Swap "Given" for "Goal" in the entries from the line with "Given: Open Billing via its sidebar icon" to the line with "click(x=398, y=359)". Give back only those lines, with nothing else changed.

--- start GIVEN INFORMATION ---

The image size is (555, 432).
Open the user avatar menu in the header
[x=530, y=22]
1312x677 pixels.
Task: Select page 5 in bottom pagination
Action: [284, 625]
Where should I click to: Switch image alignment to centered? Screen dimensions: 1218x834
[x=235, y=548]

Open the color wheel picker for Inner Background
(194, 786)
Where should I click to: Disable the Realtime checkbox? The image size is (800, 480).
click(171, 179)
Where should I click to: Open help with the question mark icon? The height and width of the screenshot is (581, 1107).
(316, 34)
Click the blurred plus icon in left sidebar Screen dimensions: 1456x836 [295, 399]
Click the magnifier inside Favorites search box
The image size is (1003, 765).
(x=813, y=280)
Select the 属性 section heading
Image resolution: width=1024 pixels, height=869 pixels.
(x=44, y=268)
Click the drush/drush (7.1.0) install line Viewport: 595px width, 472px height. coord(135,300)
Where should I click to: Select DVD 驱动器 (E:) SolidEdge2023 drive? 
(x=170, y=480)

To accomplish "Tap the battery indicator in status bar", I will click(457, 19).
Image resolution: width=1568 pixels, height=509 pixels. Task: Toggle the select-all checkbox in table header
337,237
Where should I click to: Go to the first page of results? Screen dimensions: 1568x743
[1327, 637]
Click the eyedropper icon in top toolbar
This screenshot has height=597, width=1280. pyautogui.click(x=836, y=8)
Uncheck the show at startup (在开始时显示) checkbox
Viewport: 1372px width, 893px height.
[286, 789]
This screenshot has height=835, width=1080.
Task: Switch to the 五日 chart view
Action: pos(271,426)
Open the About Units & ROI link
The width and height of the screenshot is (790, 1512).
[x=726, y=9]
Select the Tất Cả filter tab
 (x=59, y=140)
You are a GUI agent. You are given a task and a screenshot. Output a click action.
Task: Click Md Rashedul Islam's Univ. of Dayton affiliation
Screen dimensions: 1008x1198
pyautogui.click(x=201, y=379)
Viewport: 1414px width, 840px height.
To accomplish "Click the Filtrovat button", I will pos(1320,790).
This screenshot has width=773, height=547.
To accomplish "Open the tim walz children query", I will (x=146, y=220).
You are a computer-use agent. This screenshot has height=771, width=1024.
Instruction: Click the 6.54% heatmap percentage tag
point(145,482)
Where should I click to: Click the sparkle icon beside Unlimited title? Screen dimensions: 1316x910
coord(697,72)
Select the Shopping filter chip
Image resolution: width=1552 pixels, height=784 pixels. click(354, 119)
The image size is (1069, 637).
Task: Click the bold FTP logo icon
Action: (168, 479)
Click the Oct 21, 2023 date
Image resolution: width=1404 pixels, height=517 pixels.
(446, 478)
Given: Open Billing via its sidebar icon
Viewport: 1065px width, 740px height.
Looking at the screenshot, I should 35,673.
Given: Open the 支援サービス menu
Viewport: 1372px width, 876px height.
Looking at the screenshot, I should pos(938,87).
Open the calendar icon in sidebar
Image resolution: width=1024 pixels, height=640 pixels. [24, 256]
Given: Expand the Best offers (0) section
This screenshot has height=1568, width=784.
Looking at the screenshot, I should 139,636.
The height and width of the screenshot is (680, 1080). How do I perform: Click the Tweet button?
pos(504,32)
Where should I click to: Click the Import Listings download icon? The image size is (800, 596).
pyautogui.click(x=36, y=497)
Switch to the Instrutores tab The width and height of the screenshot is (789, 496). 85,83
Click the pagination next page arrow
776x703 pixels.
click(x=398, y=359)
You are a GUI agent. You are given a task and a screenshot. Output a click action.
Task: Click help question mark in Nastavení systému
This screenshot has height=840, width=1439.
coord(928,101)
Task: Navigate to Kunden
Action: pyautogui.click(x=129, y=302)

--- end GIVEN INFORMATION ---

*SOLUTION TO THIS TASK*.
Goal: Open Billing via its sidebar icon
Viewport: 1065px width, 740px height.
Looking at the screenshot, I should 35,673.
Goal: Open the 支援サービス menu
Viewport: 1372px width, 876px height.
Looking at the screenshot, I should pos(938,87).
Open the calendar icon in sidebar
Image resolution: width=1024 pixels, height=640 pixels. [24, 256]
Goal: Expand the Best offers (0) section
This screenshot has height=1568, width=784.
Looking at the screenshot, I should 139,636.
The height and width of the screenshot is (680, 1080). How do I perform: Click the Tweet button?
pos(504,32)
Where should I click to: Click the Import Listings download icon? The image size is (800, 596).
pyautogui.click(x=36, y=497)
Switch to the Instrutores tab The width and height of the screenshot is (789, 496). 85,83
Click the pagination next page arrow
776x703 pixels.
click(x=398, y=359)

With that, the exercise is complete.